▶ **Passage**
Public concern over reports of water contamination has prompted some to use water filtration systems.

The concern comes amid a steady drumbeat of headlines about tests revealing chemicals in local public drinking water wells from the Hamptons to the Gold Coast. Most notably, officials are grappling with how to respond to the discovery that 70 percent of LI drinking water wells contain 1,4-dioxane, a chemical byproduct found in many consumer products that the U.S. Environmental Protection Agency considers likely to be carcinogenic to humans. But there are no scientific studies proving that Long Island drinking water causes breast cancer or other types of cancers.

“This problematic contaminate is found in over 46 percent of all personal care products, with high levels in laundry detergents,” says Adrienne Esposito, executive director of Citizens Campaign for The Environment, a Farmingdale-based nonprofit that issued the 1,4 dioxane report last year.

LI’s drinking water wells tap into subterranean aquifers formed from glaciers that melted eons ago. But myriad issues are bubbling up in the region’s water supply as tests have found the presence of chemicals that were either dumped or leached into the ground.

In some cases, such as the nearly 2-mile-wide, 4-mile-long underground plume of toxic chemicals that originated in Bethpage and is slowly spreading south, the culprit is defense contractors that dumped toxins decades ago. In others, the issue is systemic, like in Suffolk County, where 75 percent of homes are not connected to sewers and instead use antiquated septic tanks that leach into the goundwater, threatening the drinking water supply.

In the case of 1,4-dioxane, neither New York State nor federal authorities have set a standard for acceptable levels to be in drinking water. The state appointed a Drinking Water Quality Council to study that and related issues statewide, but officials this month blew their deadline to issue recommendations a year after the council’s first meeting.

“New York needs to be a leader on drinking water protection for numerous emerging contaminants, and provide strong safeguards to public health,” said Kathleen Curtis, executive director of Clean and Healthy New York. “This is particularly crucial now, given EPA’s failure to enact such protections and the current federal administration’s broad attacks on environmental protections.”

And with more questions than answers on the source and threat of chemicals found, that leaves residents to fend for themselves by searching out water filtration systems.

▶ **Data**
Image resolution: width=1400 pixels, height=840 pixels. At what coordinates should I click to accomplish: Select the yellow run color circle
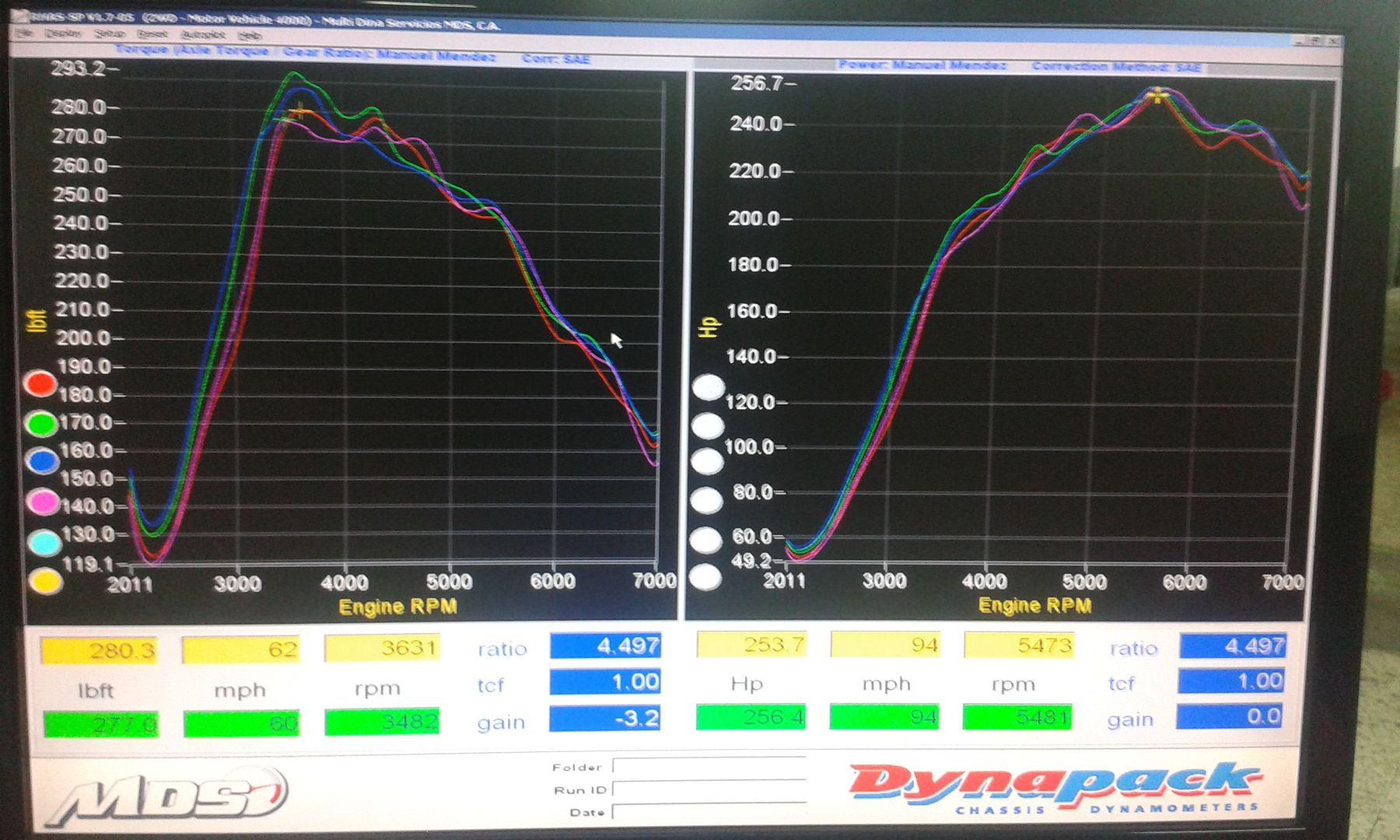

▶ **Required actions**
1 – Translate this sentence from the Long Island water article into Spanish: "LI’s drinking water wells tap into subterranean aquifers formed from glaciers that melted eons ago."
2 – Output the part of the Long Island water article between "Public concern over" and "types of cancers.", inclusive, without any changes.

▶ **Solutions by task**
1 – Los pozos de agua potable de Long Island se abastecen de acuíferos subterráneos formados por glaciares que se derritieron hace eones.

2 –
Public concern over reports of water contamination has prompted some to use water filtration systems.

The concern comes amid a steady drumbeat of headlines about tests revealing chemicals in local public drinking water wells from the Hamptons to the Gold Coast. Most notably, officials are grappling with how to respond to the discovery that 70 percent of LI drinking water wells contain 1,4-dioxane, a chemical byproduct found in many consumer products that the U.S. Environmental Protection Agency considers likely to be carcinogenic to humans. But there are no scientific studies proving that Long Island drinking water causes breast cancer or other types of cancers.